----- PASSAGE TO READ

Does this set a precedent for this happening again in the future? I doubt it. I think it’s somewhat of an anomaly, given, I think, the lack of any really strong competition. But I think that it’s important to recognize films for the cultures in which they are made and not to assume that everything that gets the nod in Hollywood is going to lead to bigger and better and more expensive and more, quote, commercial product. So the Oscars have a lot to answer for. But I think that the outpouring of affection for Parasite this year was deserved because I thought it was a good movie. If it hadn’t been a good movie, you know, forget it. You know, I didn’t think Crazy Rich Asians was a very good movie and I said at the time, I think this isn’t really going to lead to very much in Hollywood in the way of relevant strong movies by and about Asian actors, directors, writers, stories. It’s just going to lead to Crazy Rich Asians, Part Two. I wasn’t crazy this year about the movie The Farewell, but, you know, you could argue that that was also shafted by the academy. It was a much lower profile film with an Asian cast than Parasite was.

Peter Rainer: The acting categories, I thought they were pretty much a lock. The Supporting Actor, Actress and so forth were pretty predictable as to who would win. In most cases, I thought that they chose well among the five that were nominated.

Clip: Here are the nominees for performance by an actress in a leading role. Cynthia Erivo, Harriet. Scarlett Johannson, Marriage Story. Saoirse Ronan, Little Women. Charlize Theron, Bombshell. Renee Zellweger, Judy. And the Oscar goes to Renee Zellweger.

----------

◆ **EXERCISE OBJECTIVE**
From the Oscars commentary, copy out word for word the stretch that opens with the words "Peter Rainer: The acting" and closes with "to Renee Zellweger.".

----- SUPPLIED RECORDS

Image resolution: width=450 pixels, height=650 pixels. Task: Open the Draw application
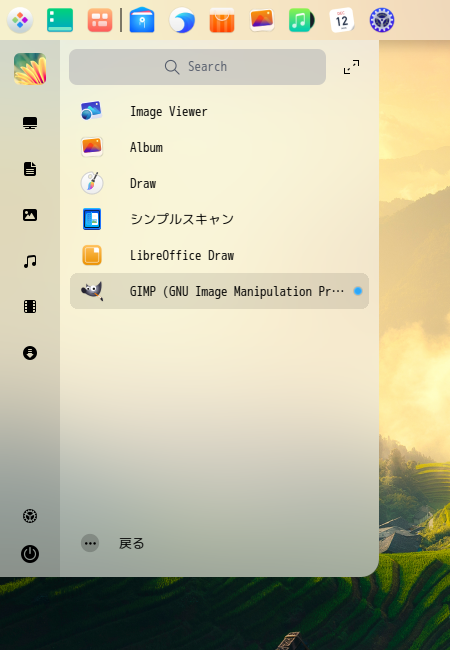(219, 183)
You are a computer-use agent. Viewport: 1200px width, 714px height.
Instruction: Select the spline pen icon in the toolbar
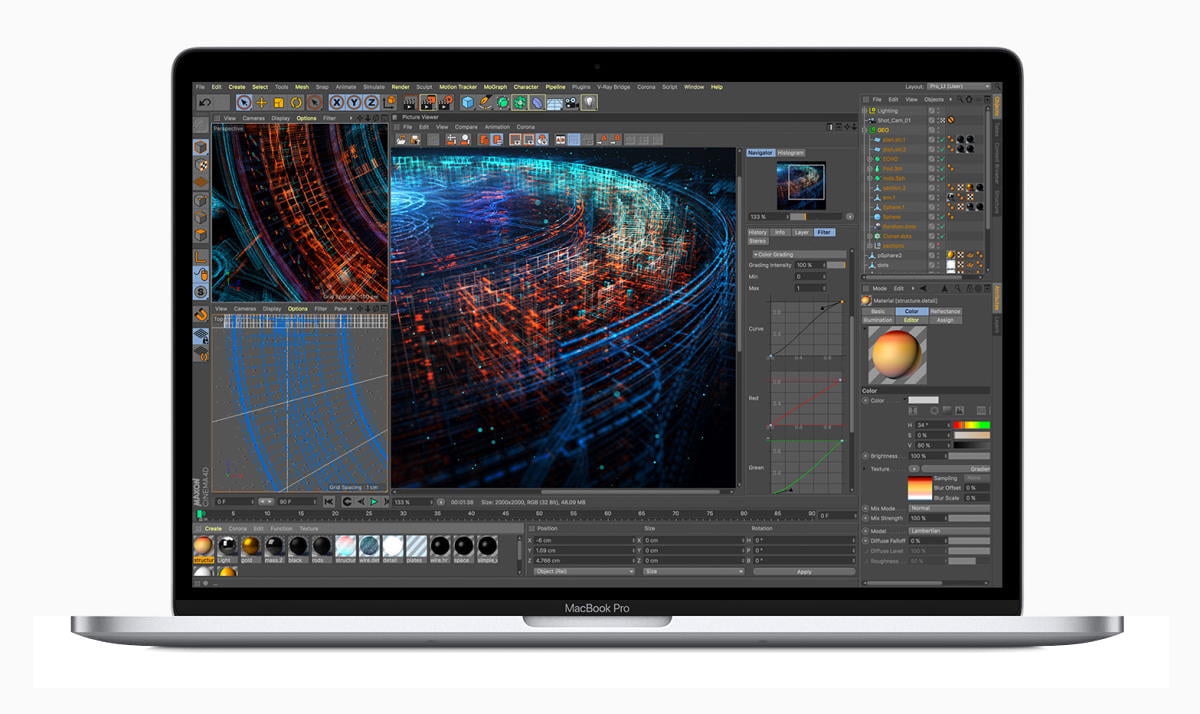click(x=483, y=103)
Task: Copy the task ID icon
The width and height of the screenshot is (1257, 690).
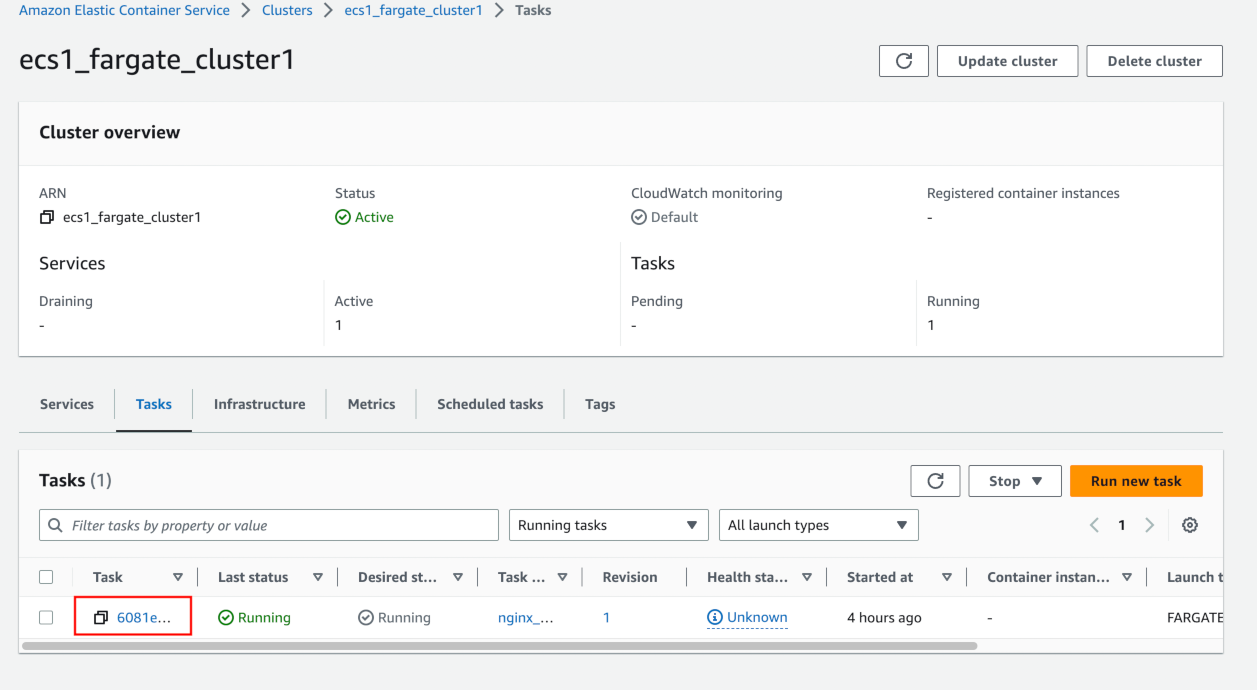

----------

◆ **SOLUTION FOR THIS PROBLEM**
Peter Rainer: The acting categories, I thought they were pretty much a lock. The Supporting Actor, Actress and so forth were pretty predictable as to who would win. In most cases, I thought that they chose well among the five that were nominated.

Clip: Here are the nominees for performance by an actress in a leading role. Cynthia Erivo, Harriet. Scarlett Johannson, Marriage Story. Saoirse Ronan, Little Women. Charlize Theron, Bombshell. Renee Zellweger, Judy. And the Oscar goes to Renee Zellweger.